▸ **Fragmento elegido**
--

Una manera, especialmente evidente en campaña, de explicar esta desconexión es la creciente percepción de los costes que supondrá para la población esta transición en el corto plazo, mientras que los beneficios solo serán visibles en el largo. Si bien hay un amplio consenso sobre la necesidad de actuar contra el cambio climático, este apoyo disminuye hasta volverse minoritario cuando se trata de medidas concretas para abordarlo con impacto económico directo en los individuos y las empresas, como los impuestos o las prohibiciones.
Y es que, aunque todos vamos a pagar los costes de la transición, algunos grupos de población están especialmente expuestos y, dado que dichas políticas ya están en el top de la agenda política, esto se vuelve más evidente. En el caso de los impuestos, que incrementarán el precio de la energía, el impacto será mayor en los hogares vulnerables y los residentes en áreas rurales. En estas zonas, la necesidad de viajar distancias más largas, la escasez de opciones de transporte público y un clima continental más frío amplifican dicho impacto.
Para los hogares más vulnerables, este se multiplica ya que destinan una mayor proporción de sus ingresos a suministros energéticos básicos. A esto hay que añadir que alternativas como la adquisición de un coche eléctrico o la rehabilitación de la vivienda para hacerla más eficiente, son inalcanzables para ellos al no contar con recursos suficientes para el desembolso inicial.
Por tanto, es crucial establecer políticas que permitan aliviar la carga que supone la transición en el presupuesto de las familias sin distorsionar la señal de precios, clave para conservar los incentivos económicos para reducir las emisiones de carbono. Una posible vía para lograrlo, que cabría en la próxima legislatura, es establecer un sistema de transferencias libres de impuestos en la declaración de la renta tal y como ha hecho Canadá con el Climate Action Incentive Payment. Bajo este esquema las familias reciben un pago para compensar el coste de los impuestos nacionales sobre el carbono y la contaminación cuya cuantía depende de la situación personal (estado civil, número de hijos) y de la provincia en la que se reside (las personas que viven en zonas rurales reciben un 10% más). No obstante, el pago es independiente del nivel de renta, lo que significa que los hogares con menor consumo energético, generalmente los de menores ingresos, se beneficiarán más de la medida que aquellos con mayor consumo.

--

▸ **Datos aportados**
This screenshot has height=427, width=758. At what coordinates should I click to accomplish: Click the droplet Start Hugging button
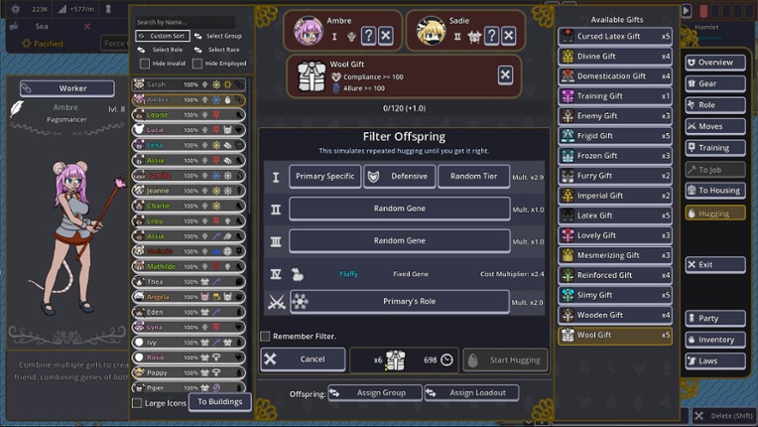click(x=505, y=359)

--

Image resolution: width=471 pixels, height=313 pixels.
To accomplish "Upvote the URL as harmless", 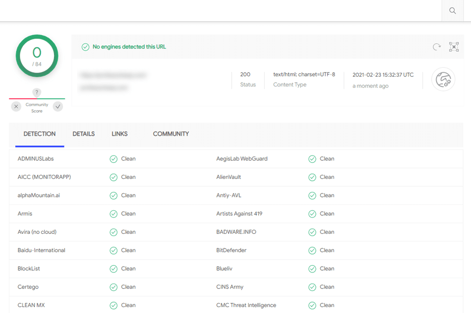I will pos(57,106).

--

▸ **Tareas por hacer**
• a. Devuelve del fragmento elegido sobre la transición climática el tramo que va desde "Y es que, aunque" hasta "amplifican dicho impacto.".
• b. Según el fragmento sobre la transición climática, ¿cuánto más reciben con el Climate Action Incentive Payment de Canadá las personas que viven en zonas rurales?
• c. En el fragmento sobre la transición climática, reescribe de forma más breve el párrafo que empieza por "Para los hogares más vulnerables", sin perder sus datos principales.

▸ **Resultados del ejercicio**
• a.
Y es que, aunque todos vamos a pagar los costes de la transición, algunos grupos de población están especialmente expuestos y, dado que dichas políticas ya están en el top de la agenda política, esto se vuelve más evidente. En el caso de los impuestos, que incrementarán el precio de la energía, el impacto será mayor en los hogares vulnerables y los residentes en áreas rurales. En estas zonas, la necesidad de viajar distancias más largas, la escasez de opciones de transporte público y un clima continental más frío amplifican dicho impacto.

• b. Un 10% más.

• c. En los hogares más vulnerables el impacto es mayor, porque gastan una parte más grande de sus ingresos en energía básica. Además, no tienen dinero para el desembolso inicial de alternativas como un coche eléctrico o una reforma que haga la vivienda más eficiente.